– Ваше высочество, только кушанья у меня самые простые; прикажу поставить еще один прибор.
Он уходит, возвращается и, погуляв с принцем часа два-три, ведет его в гостиную, где должны были они отобедать. Принц видит на столе три прибора.
– Кто эта третья персона, что намереваетесь вы посадить за стол? – вопрошает он. – Я полагал, что мы будем обедать вдвоем.
– Ваше высочество, эта третья персона – мое второе я. Она не жена мне, не любовница, не служанка, не мать, не дочь, она – это мое все.
– Я верю вам, друг мой, но я пришел единственно, чтоб пообедать с вами, а посему оставляю вас наедине с вашим всем. Прощайте.
Вот какие глупости совершают философы, когда, желая быть оригинальными, чудят. Та женщина была м-ль Ле-Вассер, которую он удостоил чести носить свое имя – почти точную анаграмму ее собственного[68].

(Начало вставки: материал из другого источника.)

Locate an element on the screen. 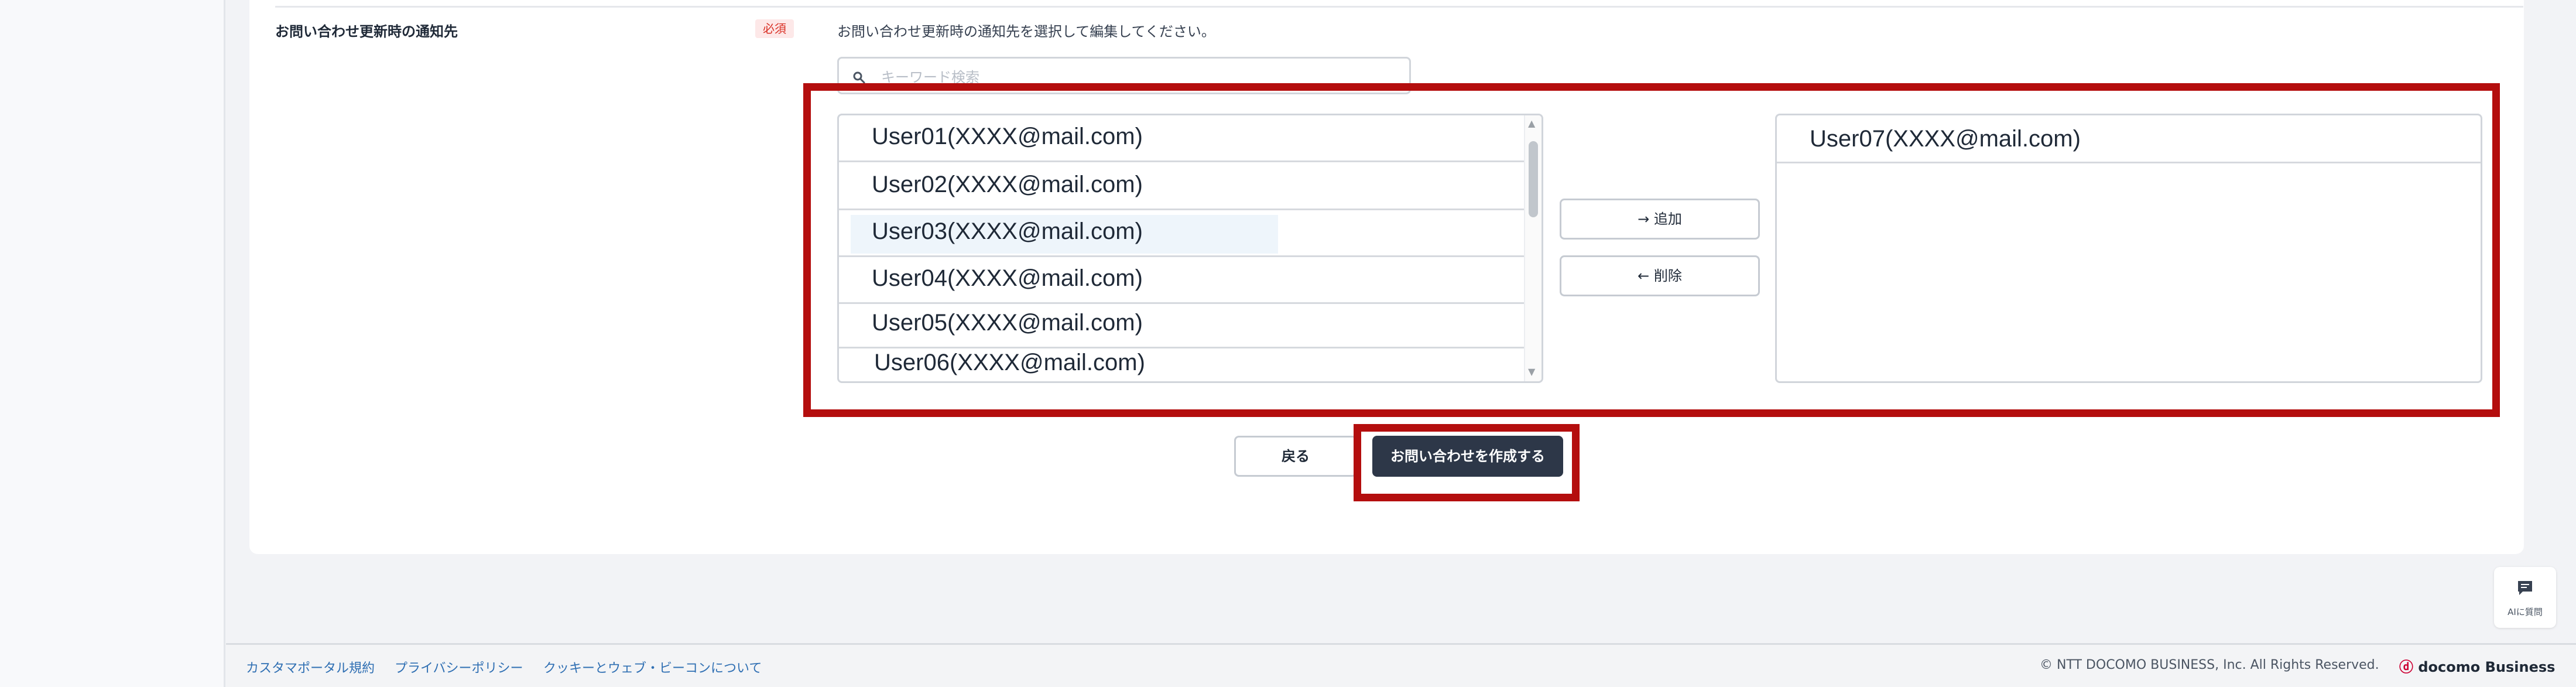 The width and height of the screenshot is (2576, 687). search-icon is located at coordinates (859, 78).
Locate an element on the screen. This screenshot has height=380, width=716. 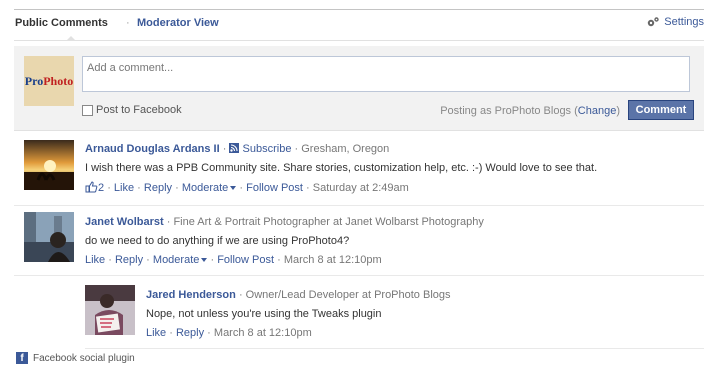
tab-moderator-view: Moderator View is located at coordinates (178, 23).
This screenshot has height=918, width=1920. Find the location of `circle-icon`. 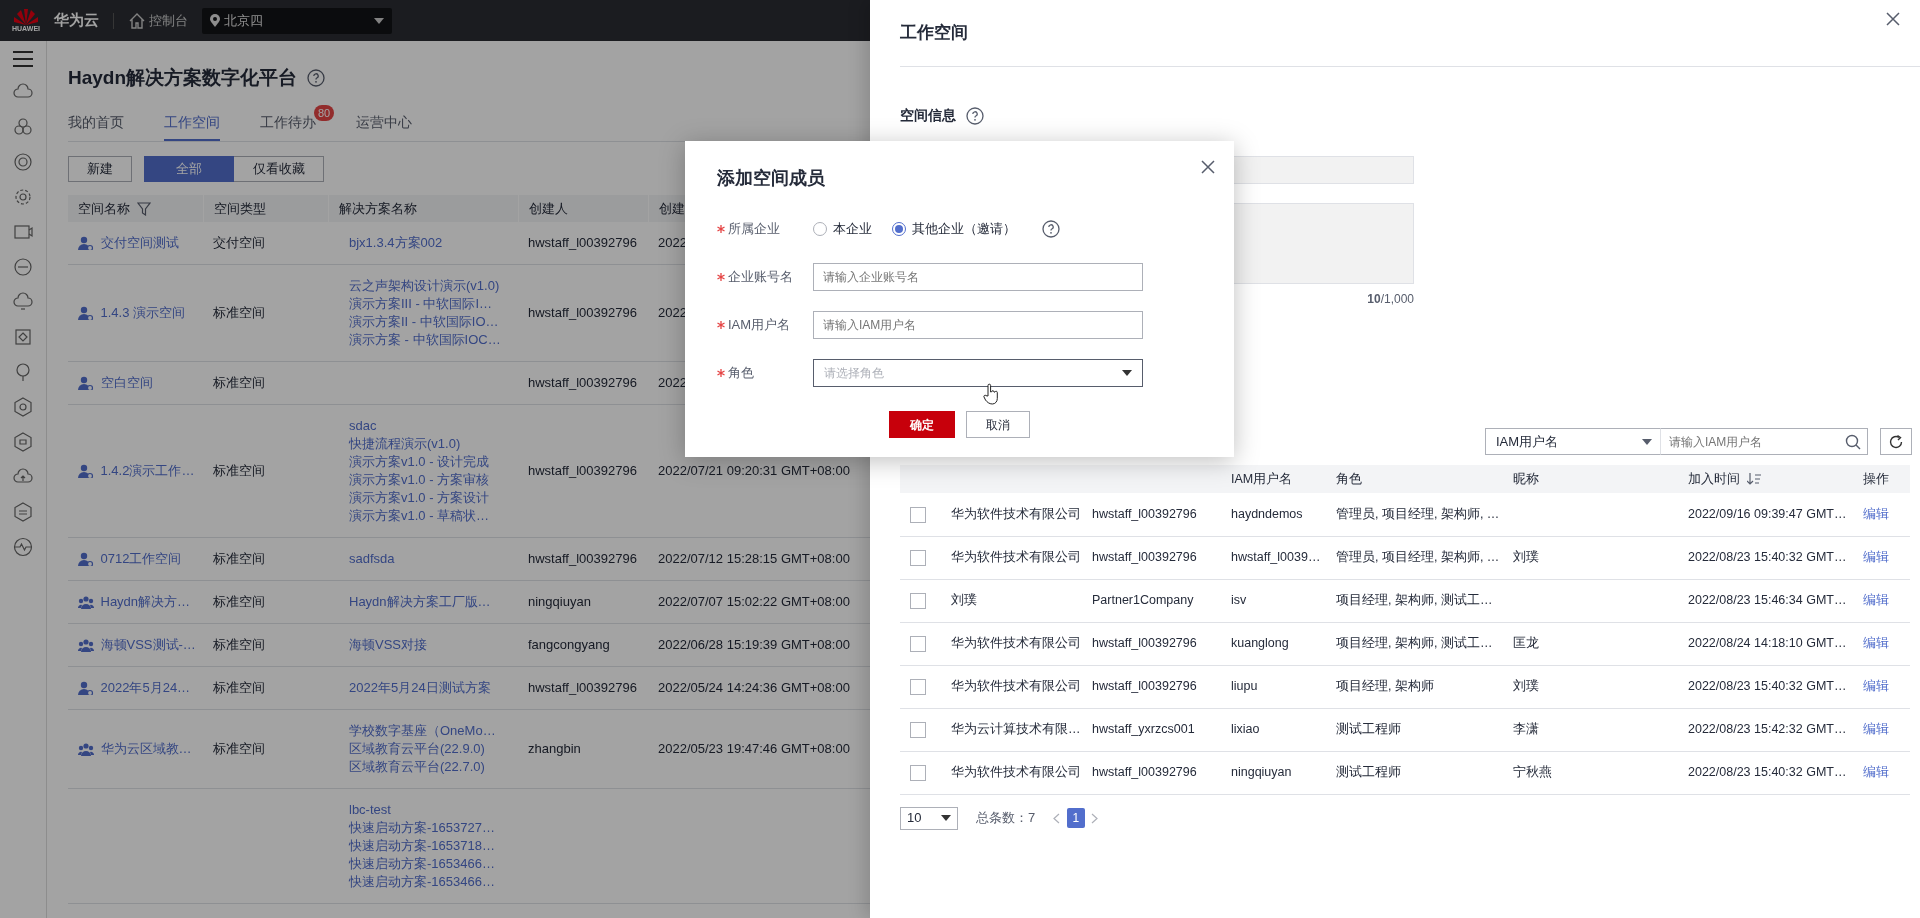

В те дни стал я свидетелем провала одной французской комедии под названием «Дочь Аристида». Автором ее была г-жа де Графиньи. Достойная сия женщина с горя скончалась через пять дней после провала. Аббат Вуазенон был донельзя опечален: именно он побудил ее представить пьесу на суд публики и, возможно, даже помогал в написании ее, равно как и «Перуанских писем» и «Сени». <…>
Образ жизни, что я вел, сделал Малую Польшу местом известным. Рассказы о блюдах, кои там подавались, передавались из уст в уста. В темном помещении откармливали цыплят рисом: они были белее снега и нежнейшего вкуса. К изысканной французской кухне добавлял я блюда, коими славна была Европа. О макаронах с соусом, пилао[69], ризотто и олья подрида[70] ходили легенды. Я с тщанием выбирал общество, для коего устраивал изысканные ужины, и гостям моим было очевидно, что мое удовольствие целиком и полностью зависит от того, насколько получали удовольствие они. По утрам в моих садах прогуливались самые изысканные и достойные дамы и неопытные юнцы, не осмеливающиеся с ними заговорить; я делал вид, что их не замечаю. Я угощал их свежими яйцами и маслом, качеством превосходящим Вамбр[71]. В довершение всего подавался мараскин Зара[72], лучше коего нигде невозможно было сыскать. <…>
Зачарованный подобной жизнью и нуждаясь для поддержания ее в ста тысячах ливров ренты, я частенько ломал голову над тем, как упрочить свое положение. Один прожектер, с коим свел я знакомство у Кальзабиджи, показался мне посланным небесами, коим было угодно, чтобы обеспечен мне был доход даже свыше моих желаний. Он поведал, какие баснословные барыши приносят шелковые мануфактуры и чего может добиться состоятельный человек, коли рискнет завести фабрику набивных шелковых тканей на манер пекинских. Он доказал мне, что шелка наши отменные, краски яркие, рисовальщики искуснее азиатов и на этом можно заработать немало. Он убедил меня, что, если запросить за ткани, что красивей китайских, цену на треть меньшую, они пойдут в Европе нарасхват, а хозяин дела, несмотря на дешевизну, все равно заработает сто к ста. Он изрядно меня заинтересовал, сказав, что сам рисовальщик и художник и готов показать образцы, плоды своих трудов. Я предложил ему прийти назавтра ко мне обедать, захватив образцы: сперва посмотрим их, потом поговорим о деле. Он пришел, я взглянул – и был поражен. Меня заворожил рисунок и красота цветов, а еще – что материал тот был устойчив к дождю. Золотая и серебряная листва превосходила красотой китайский шелк, что так дорого продавался в Париже и за его пределами. Я заключил, что дело это нетрудное: ежели приложить рисунок к ткани, то мастерицам, коих я найму и буду оплачивать поденно, останется только раскрашивать, как им объяснят, и изготовят они столько штук, сколько я захочу, в зависимости от их числа.